━━━━━ Dataset content

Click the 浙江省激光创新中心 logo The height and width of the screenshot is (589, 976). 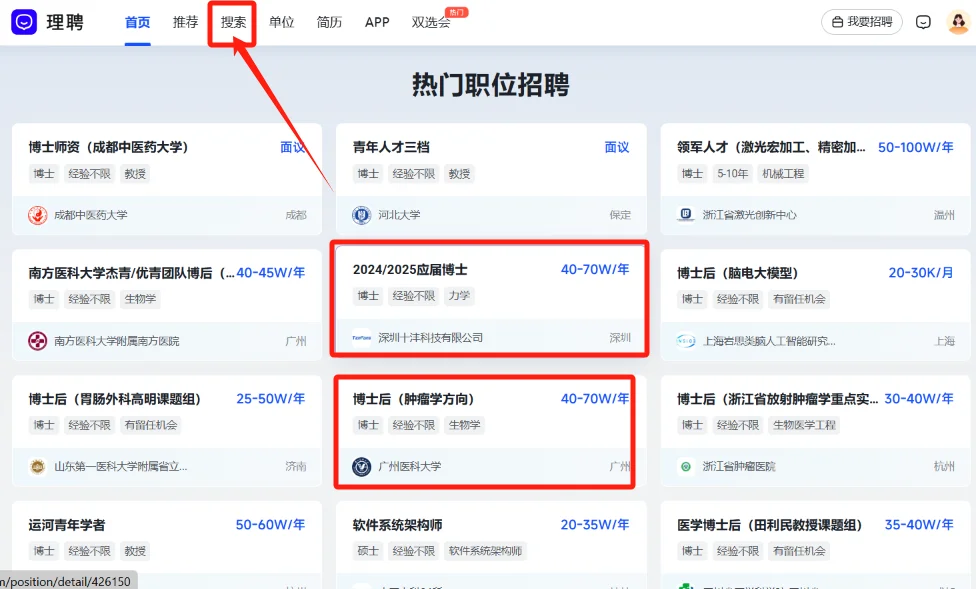686,213
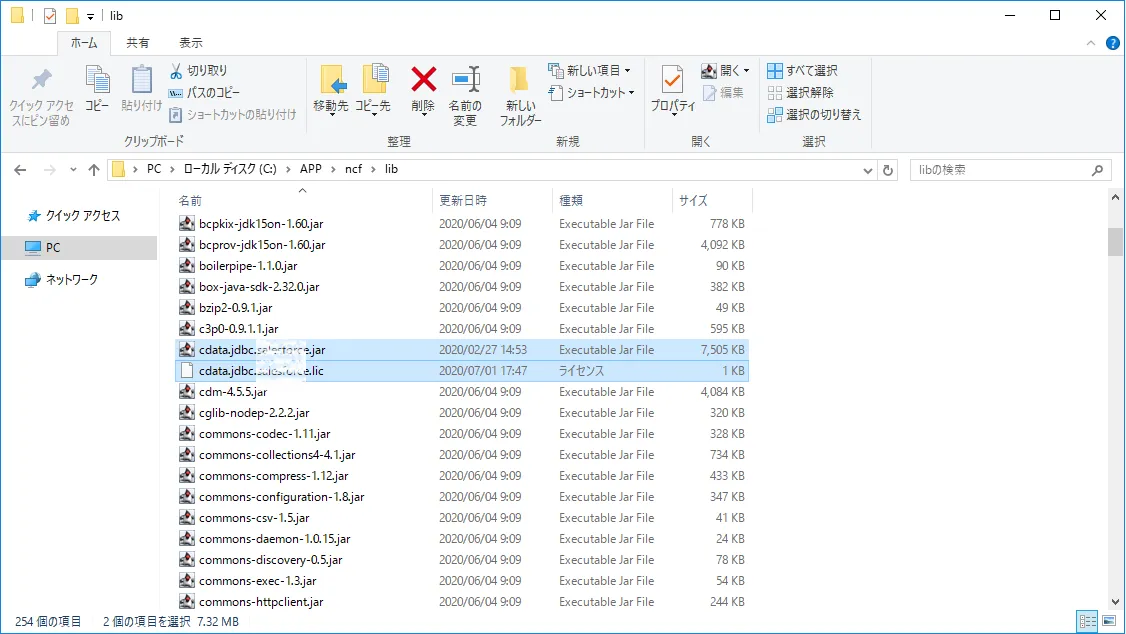Click the libの検索 search field
The height and width of the screenshot is (634, 1126).
coord(1000,170)
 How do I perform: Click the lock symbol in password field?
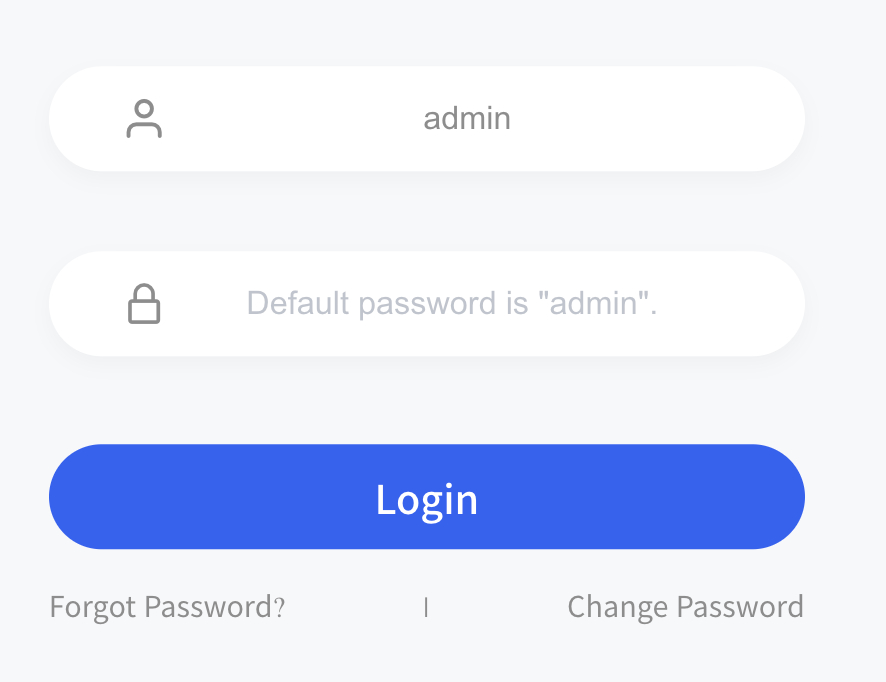pos(144,303)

━━━━━━━━━━

### What to produce
Reproduce the lines from the line with "How do I perform: Click" through the last line of the entries exactly, including both ends and excluding pictures.

### Result of this exercise
 How do I perform: Click the lock symbol in password field?
pos(144,303)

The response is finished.